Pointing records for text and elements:
════════════════════
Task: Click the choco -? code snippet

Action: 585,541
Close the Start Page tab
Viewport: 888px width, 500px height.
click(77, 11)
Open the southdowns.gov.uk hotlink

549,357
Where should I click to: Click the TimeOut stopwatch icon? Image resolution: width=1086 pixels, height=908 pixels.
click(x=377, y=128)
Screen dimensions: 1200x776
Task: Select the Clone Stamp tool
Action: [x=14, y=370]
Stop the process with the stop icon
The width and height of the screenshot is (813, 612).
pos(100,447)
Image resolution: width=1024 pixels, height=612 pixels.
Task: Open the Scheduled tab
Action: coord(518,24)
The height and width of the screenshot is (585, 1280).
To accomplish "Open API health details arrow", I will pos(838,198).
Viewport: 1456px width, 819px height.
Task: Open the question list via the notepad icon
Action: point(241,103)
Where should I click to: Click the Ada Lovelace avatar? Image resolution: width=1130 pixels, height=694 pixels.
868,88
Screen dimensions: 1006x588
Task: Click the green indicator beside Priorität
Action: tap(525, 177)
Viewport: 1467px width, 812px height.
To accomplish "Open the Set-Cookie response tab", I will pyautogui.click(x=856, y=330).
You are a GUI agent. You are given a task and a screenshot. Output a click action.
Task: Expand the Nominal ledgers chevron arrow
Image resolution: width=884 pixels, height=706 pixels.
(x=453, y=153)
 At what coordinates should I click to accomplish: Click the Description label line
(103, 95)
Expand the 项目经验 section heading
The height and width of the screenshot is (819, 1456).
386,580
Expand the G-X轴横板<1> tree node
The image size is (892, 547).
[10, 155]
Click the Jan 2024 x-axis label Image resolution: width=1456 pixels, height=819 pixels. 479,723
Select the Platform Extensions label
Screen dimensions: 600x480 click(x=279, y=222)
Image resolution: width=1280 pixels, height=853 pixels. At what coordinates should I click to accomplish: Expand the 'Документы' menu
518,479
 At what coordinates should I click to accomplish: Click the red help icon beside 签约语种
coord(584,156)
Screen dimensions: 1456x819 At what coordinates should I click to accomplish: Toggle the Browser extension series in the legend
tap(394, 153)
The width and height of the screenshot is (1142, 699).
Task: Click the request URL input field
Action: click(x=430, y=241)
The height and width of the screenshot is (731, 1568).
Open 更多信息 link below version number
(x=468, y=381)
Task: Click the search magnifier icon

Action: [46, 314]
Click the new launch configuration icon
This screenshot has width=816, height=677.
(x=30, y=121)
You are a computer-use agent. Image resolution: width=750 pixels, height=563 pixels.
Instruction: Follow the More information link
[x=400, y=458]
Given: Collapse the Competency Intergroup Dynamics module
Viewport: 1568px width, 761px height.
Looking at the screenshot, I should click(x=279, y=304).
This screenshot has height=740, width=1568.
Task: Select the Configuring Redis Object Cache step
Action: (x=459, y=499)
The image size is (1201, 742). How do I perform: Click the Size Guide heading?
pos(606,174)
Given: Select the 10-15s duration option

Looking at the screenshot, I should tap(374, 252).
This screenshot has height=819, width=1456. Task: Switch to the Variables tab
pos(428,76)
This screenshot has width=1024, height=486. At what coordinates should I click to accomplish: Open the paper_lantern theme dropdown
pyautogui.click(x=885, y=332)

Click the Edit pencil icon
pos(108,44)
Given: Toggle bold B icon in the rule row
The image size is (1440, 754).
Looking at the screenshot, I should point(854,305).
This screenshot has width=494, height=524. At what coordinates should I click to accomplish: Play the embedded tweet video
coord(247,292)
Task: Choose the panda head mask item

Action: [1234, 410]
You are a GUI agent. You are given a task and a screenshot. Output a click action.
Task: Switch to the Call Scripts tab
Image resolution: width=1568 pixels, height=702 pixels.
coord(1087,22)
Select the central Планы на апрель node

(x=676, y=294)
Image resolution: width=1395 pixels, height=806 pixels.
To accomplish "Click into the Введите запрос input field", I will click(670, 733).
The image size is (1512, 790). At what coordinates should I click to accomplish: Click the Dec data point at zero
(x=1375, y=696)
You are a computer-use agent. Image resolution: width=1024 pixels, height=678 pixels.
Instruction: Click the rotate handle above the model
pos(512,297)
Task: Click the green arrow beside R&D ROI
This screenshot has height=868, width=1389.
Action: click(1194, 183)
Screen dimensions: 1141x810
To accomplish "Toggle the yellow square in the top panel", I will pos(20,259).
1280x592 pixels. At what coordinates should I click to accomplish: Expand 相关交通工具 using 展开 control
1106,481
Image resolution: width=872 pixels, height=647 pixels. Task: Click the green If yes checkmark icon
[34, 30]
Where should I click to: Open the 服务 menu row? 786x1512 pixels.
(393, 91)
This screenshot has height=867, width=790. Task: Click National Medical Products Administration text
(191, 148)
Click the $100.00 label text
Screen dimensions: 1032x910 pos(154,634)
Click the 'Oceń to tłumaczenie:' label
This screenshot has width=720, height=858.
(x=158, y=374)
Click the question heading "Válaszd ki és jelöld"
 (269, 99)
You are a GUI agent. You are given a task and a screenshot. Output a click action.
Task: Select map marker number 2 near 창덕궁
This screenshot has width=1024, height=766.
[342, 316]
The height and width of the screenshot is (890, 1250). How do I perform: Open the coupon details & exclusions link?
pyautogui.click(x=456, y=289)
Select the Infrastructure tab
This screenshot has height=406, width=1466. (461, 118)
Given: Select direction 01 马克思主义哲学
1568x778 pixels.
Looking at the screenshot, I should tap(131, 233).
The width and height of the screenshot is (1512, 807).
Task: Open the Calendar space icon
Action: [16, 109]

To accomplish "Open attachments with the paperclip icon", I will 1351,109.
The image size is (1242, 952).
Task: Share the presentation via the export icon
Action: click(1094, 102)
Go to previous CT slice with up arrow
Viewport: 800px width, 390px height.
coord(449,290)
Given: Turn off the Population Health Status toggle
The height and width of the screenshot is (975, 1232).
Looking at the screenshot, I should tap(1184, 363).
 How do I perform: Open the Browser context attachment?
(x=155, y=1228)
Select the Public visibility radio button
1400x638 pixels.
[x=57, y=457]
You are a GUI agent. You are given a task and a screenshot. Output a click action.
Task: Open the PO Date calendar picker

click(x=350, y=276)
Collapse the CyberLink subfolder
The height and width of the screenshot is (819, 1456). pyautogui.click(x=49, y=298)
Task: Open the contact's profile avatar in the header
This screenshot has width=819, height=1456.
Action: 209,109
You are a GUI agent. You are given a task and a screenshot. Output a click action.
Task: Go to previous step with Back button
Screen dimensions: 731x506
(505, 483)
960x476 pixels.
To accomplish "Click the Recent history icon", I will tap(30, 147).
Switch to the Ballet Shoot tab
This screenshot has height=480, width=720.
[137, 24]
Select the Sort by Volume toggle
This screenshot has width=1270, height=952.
════════════════════
**The problem**:
Recast the records as a two-column CSV with the header instruction,action. Write one row per record, putting each field in double quotes and replacing line breaks with spaces. Begin at the line that has "This screenshot has height=819, width=1456." and stop after the line that has "Action: click(1194, 183)".

**The reply**:
instruction,action
"This screenshot has height=819, width=1456. Task: Switch to the Variables tab","pos(428,76)"
"This screenshot has width=1024, height=486. At what coordinates should I click to accomplish: Open the paper_lantern theme dropdown","pyautogui.click(x=885, y=332)"
"Click the Edit pencil icon","pos(108,44)"
"Given: Toggle bold B icon in the rule row The image size is (1440, 754).","Looking at the screenshot, I should point(854,305)."
"This screenshot has width=494, height=524. At what coordinates should I click to accomplish: Play the embedded tweet video","coord(247,292)"
"Task: Choose the panda head mask item","Action: [1234, 410]"
"You are a GUI agent. You are given a task and a screenshot. Output a click action. Task: Switch to the Call Scripts tab Image resolution: width=1568 pixels, height=702 pixels.","coord(1087,22)"
"Select the central Планы на апрель node","(x=676, y=294)"
"Image resolution: width=1395 pixels, height=806 pixels. To accomplish ""Click into the Введите запрос input field"",","I will click(670, 733)."
"The image size is (1512, 790). At what coordinates should I click to accomplish: Click the Dec data point at zero","(x=1375, y=696)"
"You are a computer-use agent. Image resolution: width=1024 pixels, height=678 pixels. Instruction: Click the rotate handle above the model","pos(512,297)"
"Task: Click the green arrow beside R&D ROI This screenshot has height=868, width=1389.","Action: click(1194, 183)"